Already, British prime minister Theresa May has shown a protective streak. The government has promised to invest £390 million (€465 million) to encourage advanced, low-emission vehicles, including driverless and electric cars. It has said it will continue to fund training for Toyota and other car companies, as well as encourage development in component makers based in Britain.
Britain also offered assurances to Nissan, whose plant in Sunderland became a flashpoint in the time before the vote over Brexit. Although specifics have not been made public, Nissan said in October that it would build a new version of its popular Qashqai and another model at the plant.
“The support and assurances of the UK government enabled us to make the investment decision,” Nissan’s chairman and chief executive, Carlos Ghosn, who had recently met May, said at the time. That clout has been hard won for an industry that was struggling not so long ago.
The outlook began to change in the 1980s, as Japanese carmakers began to look for a foothold in Europe to gain access to the single market. Britain beckoned. Under prime minister Margaret Thatcher, it was increasingly welcoming to foreign investment, unions were in retreat and Britain’s own car industry was not much of a competitive threat.
Toyota came in the early 1990s, finding a large site in central England that could be cleared and built to the company’s specifications. The Japanese companies brought efficient production methods. The nearby industrial centre of Derby welcomed the new manufacturing jobs at a time when jobs at other companies were being lost.
“The Japanese completely reversed what was going on,” said Garel Rhys, a professor emeritus of motor industry economics at Cardiff University. “They showed that Britain was not a place that was out of control.”
Other companies soon followed their Japanese rivals. In the early 2000s, BMW of Germany began building a new line of Mini cars in Oxford. Later that decade, Tata of India took over the old British brands Jaguar and Land Rover. It has helped grease Britain’s economy.
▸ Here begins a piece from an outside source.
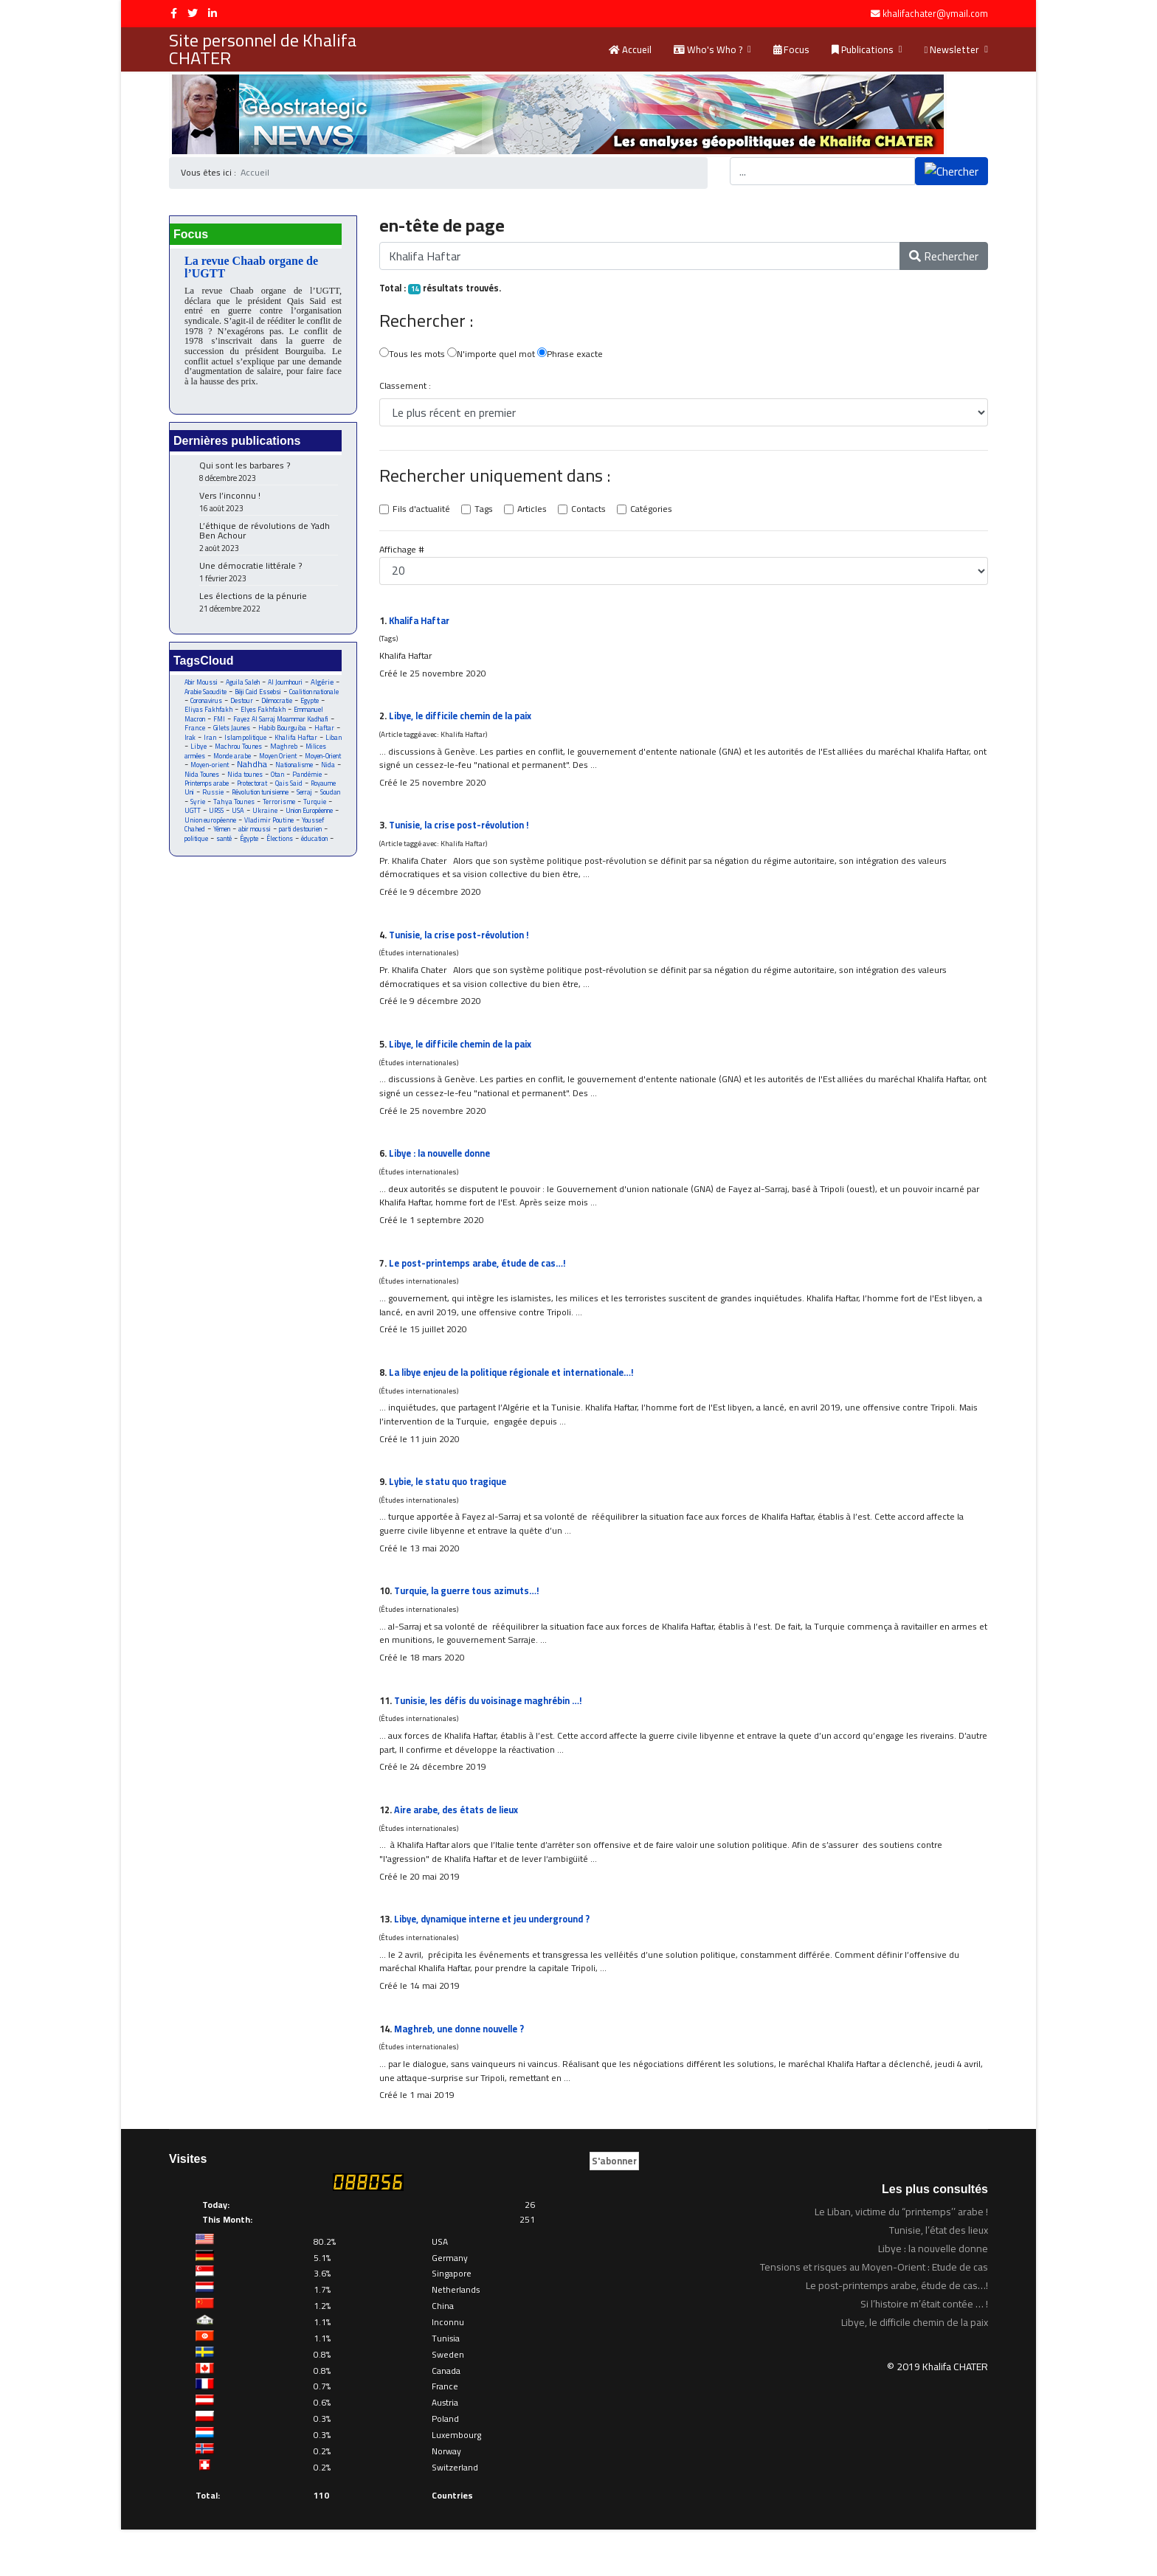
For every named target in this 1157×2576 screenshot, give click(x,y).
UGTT (267, 831)
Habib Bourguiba (216, 745)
Overall, the country made about 1.6 million cars last year. The figure, though much smaller than in powerhouses such as the United States and Japan, leaves it roughly level with France as Europe’s third-biggest carmaker, Germany and Spain being first and second.
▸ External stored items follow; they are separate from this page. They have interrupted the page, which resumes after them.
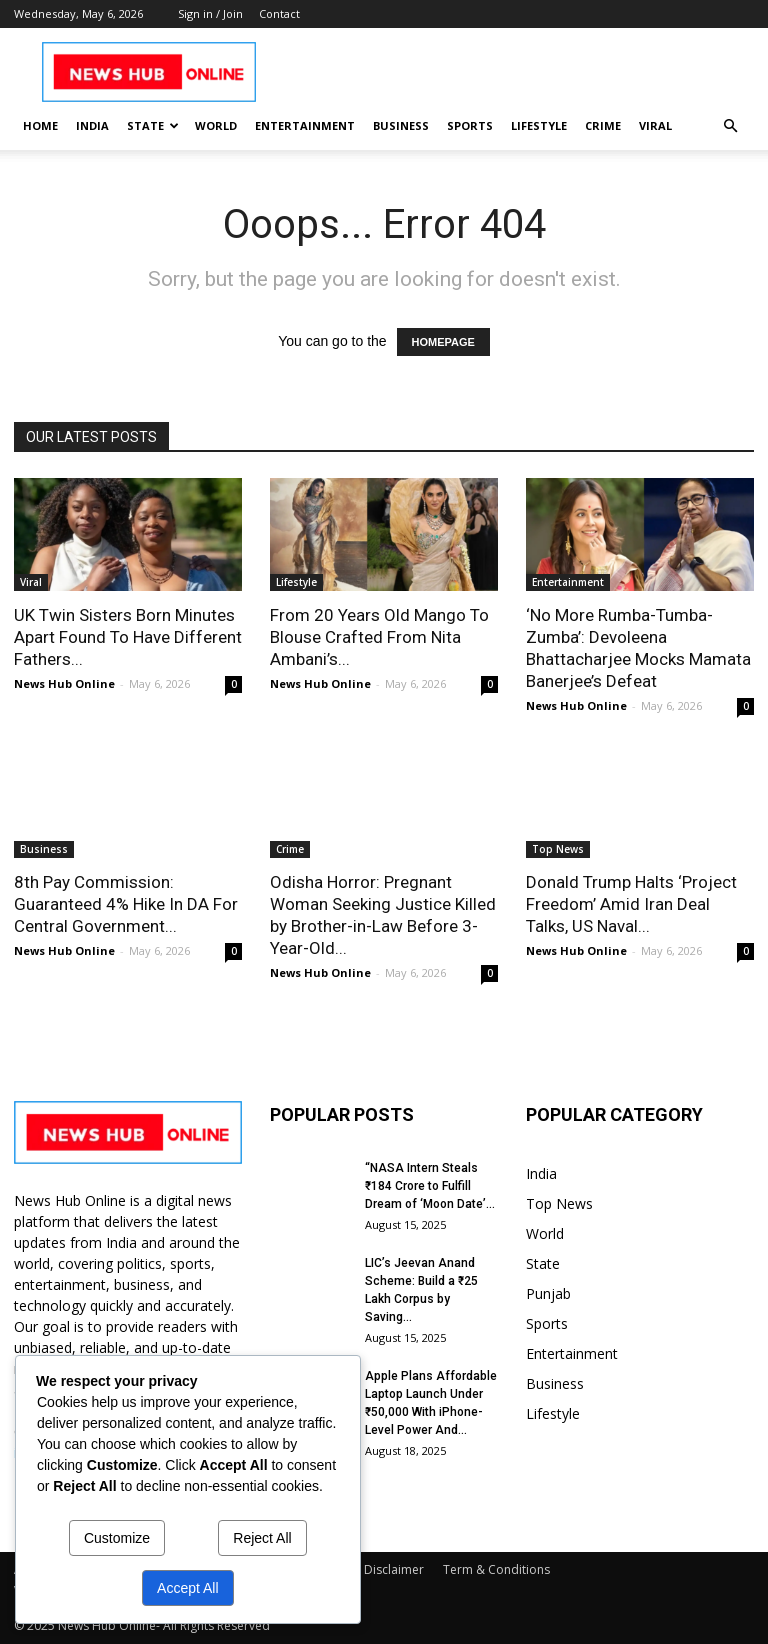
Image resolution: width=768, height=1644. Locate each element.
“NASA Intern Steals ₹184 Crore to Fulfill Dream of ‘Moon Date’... (430, 1186)
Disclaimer (394, 1569)
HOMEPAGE (443, 342)
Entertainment (305, 125)
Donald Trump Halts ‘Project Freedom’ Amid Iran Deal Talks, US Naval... (631, 904)
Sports (470, 125)
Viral (655, 125)
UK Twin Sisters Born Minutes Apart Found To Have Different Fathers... (128, 637)
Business (401, 125)
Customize (117, 1538)
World (216, 125)
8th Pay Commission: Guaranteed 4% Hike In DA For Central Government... (126, 904)
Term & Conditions (496, 1569)
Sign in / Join (210, 13)
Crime (603, 125)
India (92, 125)
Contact (279, 13)
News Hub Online (64, 683)
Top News (558, 849)
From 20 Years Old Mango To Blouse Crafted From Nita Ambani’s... (379, 637)
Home (40, 125)
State (153, 125)
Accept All (187, 1588)
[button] (730, 126)
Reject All (262, 1538)
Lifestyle (539, 125)
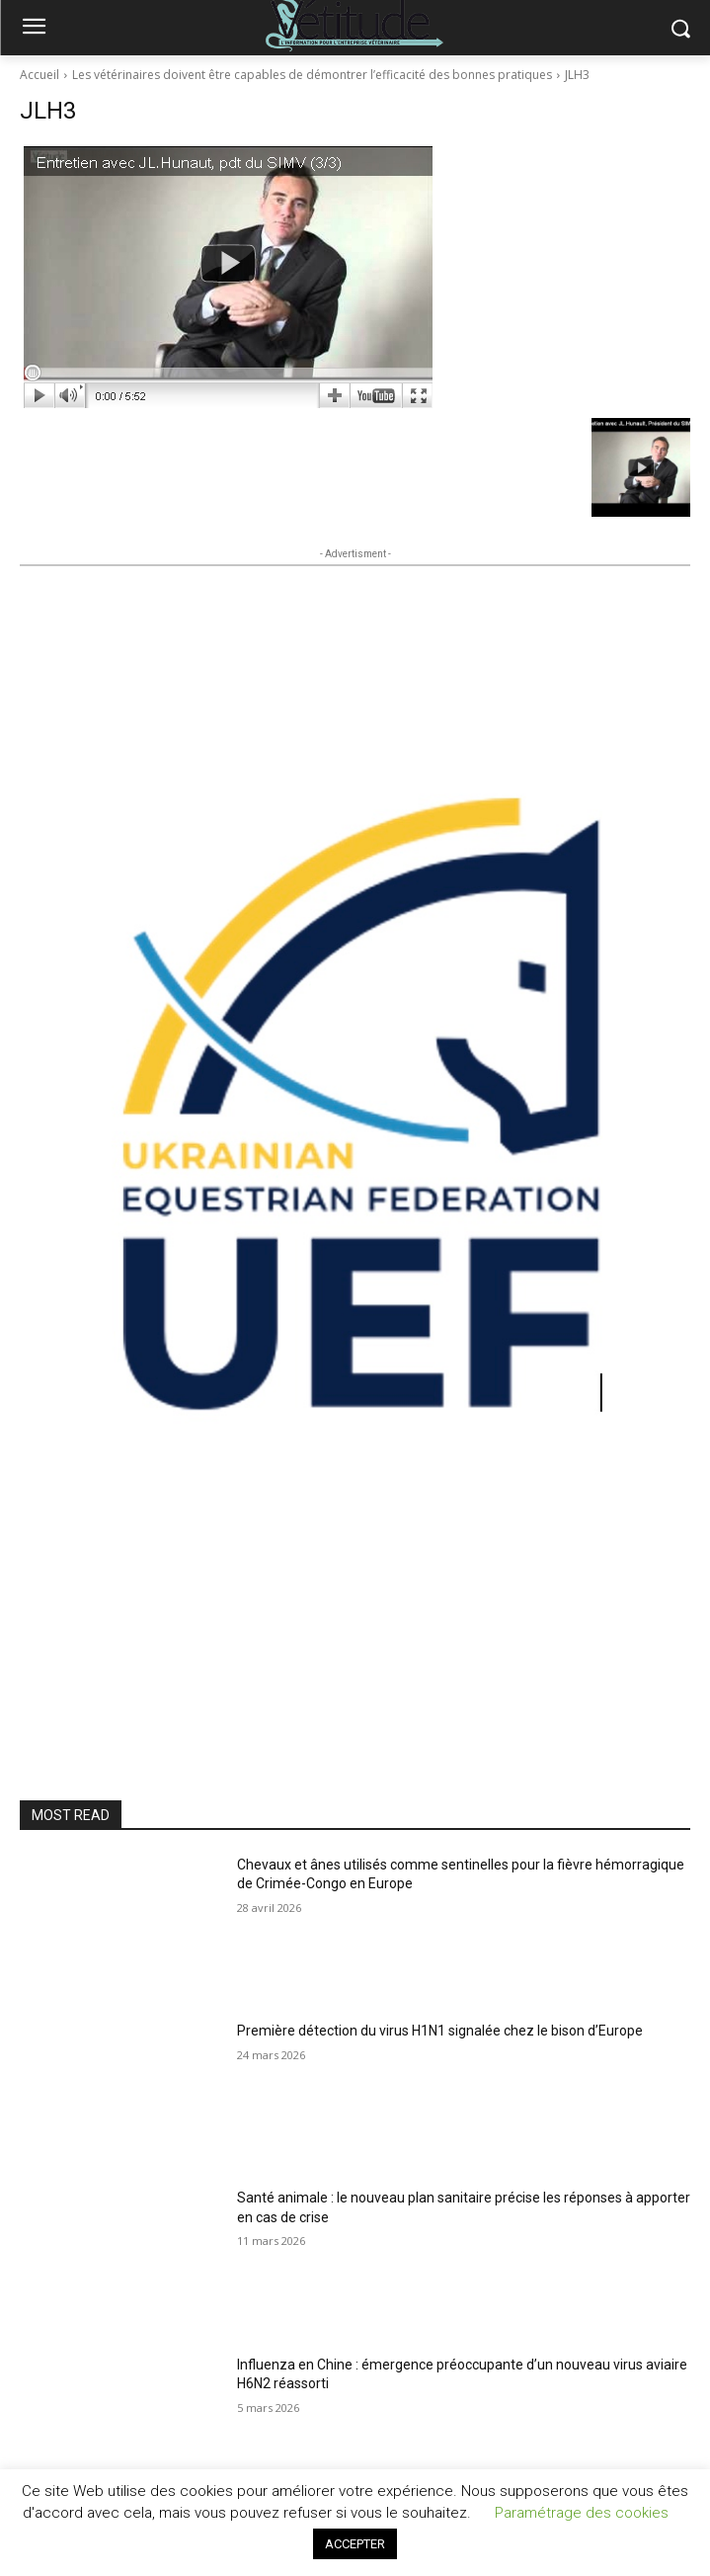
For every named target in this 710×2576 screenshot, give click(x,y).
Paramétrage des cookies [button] (582, 2513)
Toyota has invested £2.2 billion in the Burnaston operation and an engine plant in Wales. Together, they employ around 3,200 people. Britain remains a heavyweight for Toyota, producing about 30 per cent of the company’s cars in the region.
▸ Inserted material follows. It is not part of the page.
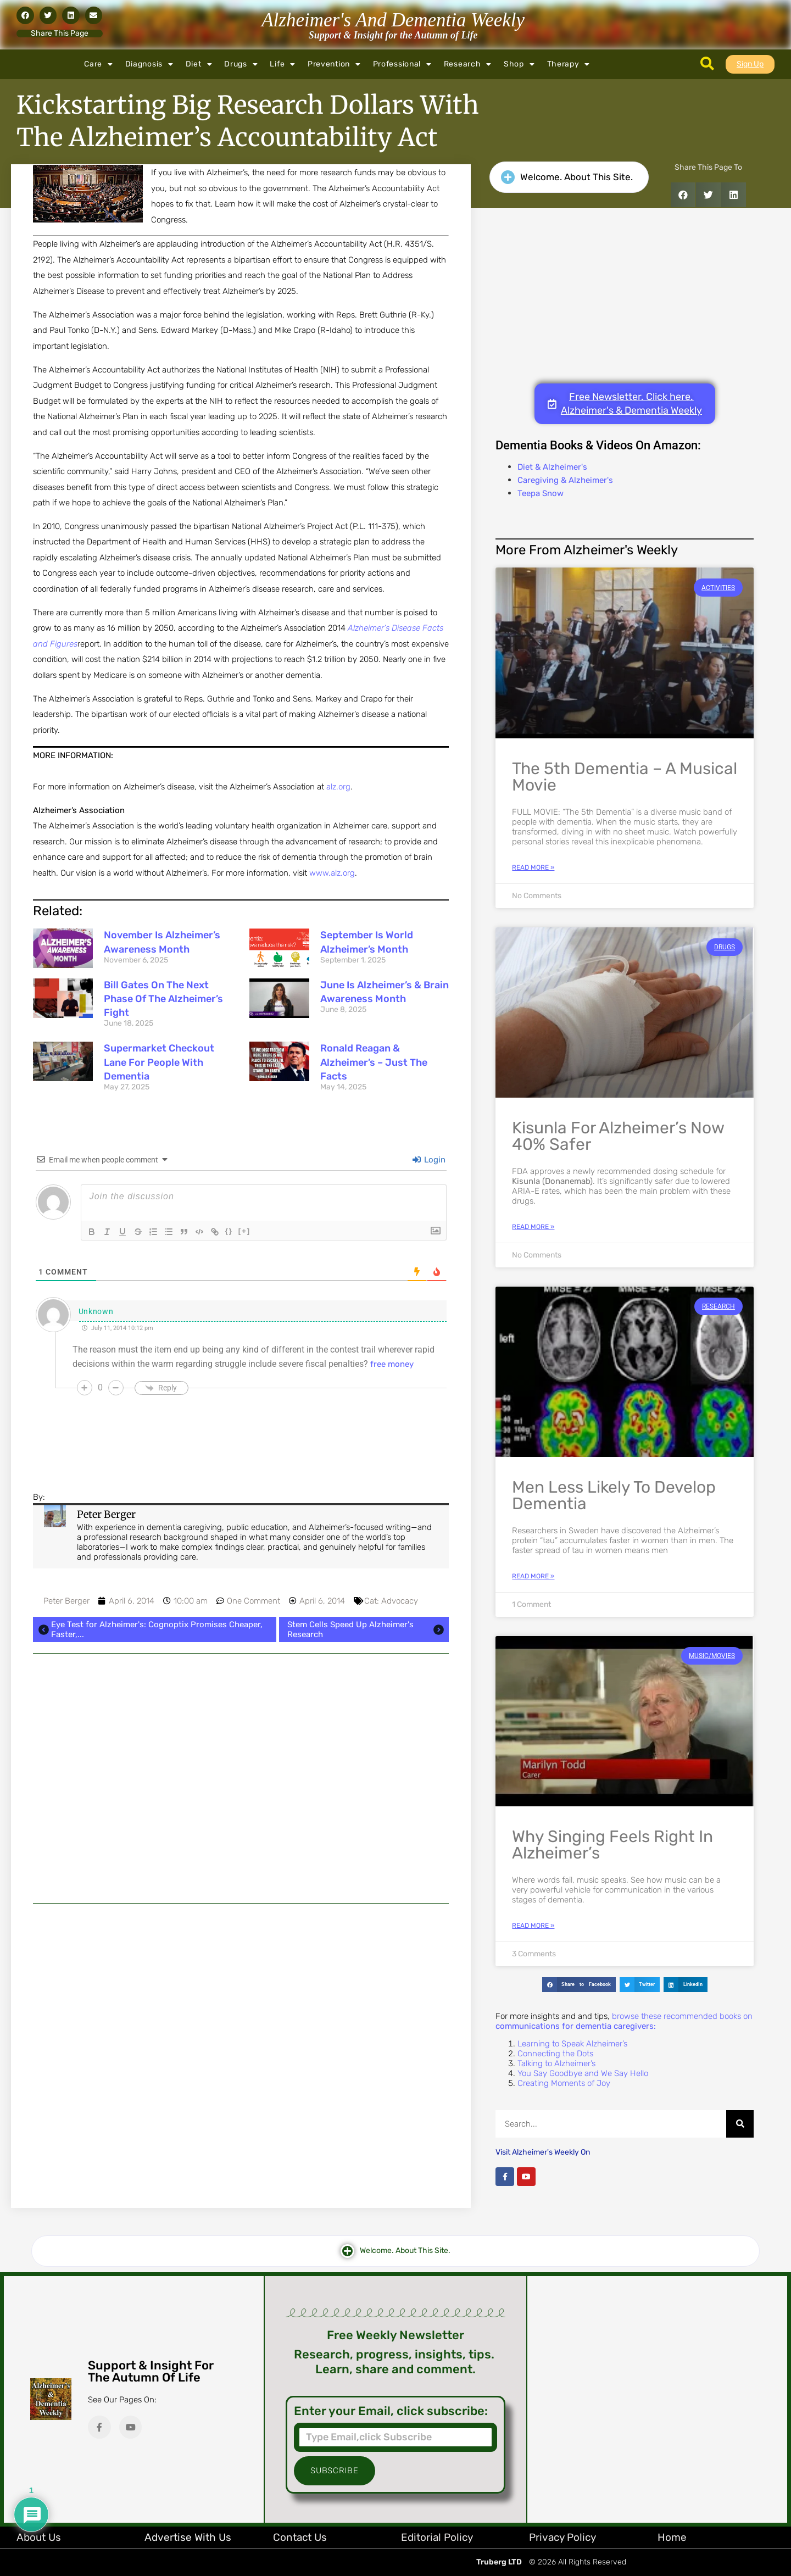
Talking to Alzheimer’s (556, 2063)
The spectrum of possibilities is broad, from Britain remaining part of the single market to the country facing high barriers to trade with the continent. Both sides have their own competing interests with carmakers, putting the industry in the middle of a potential fraught negotiation.
“The car industry really did take the prospectus of the EU at face value,” said Stephen Adams, a partner at Global Counsel, a political risk firm in London. “It relies on the free circulation of goods in the EU not just to sell products but to make products.”
Toyota has options if the Burnaston plant ultimately proves unprofitable. The carmaker has more than 30 vehicle manufacturing plants around the world and, like many of its rivals, pits them against each other to bid for the right to make various models. Toyota also has a string of plants across the region, including large car-making hubs in France and Turkey.
The company has had to trim operations at Burnaston before, closing an assembly line in 2010. Annual production is down to 180,000 from a peak of 282,000 in 2006.
Walker, the Toyota executive, said a new model for Burnaston was under consideration, although no decision had been made. The plant has already handled several changes to models in its history.
On display in the reception area is the Avensis, versions of which are exported to Japan. “This is the only plant in the world that sends cars back to Japan,” Walker said. “We are very proud of that.”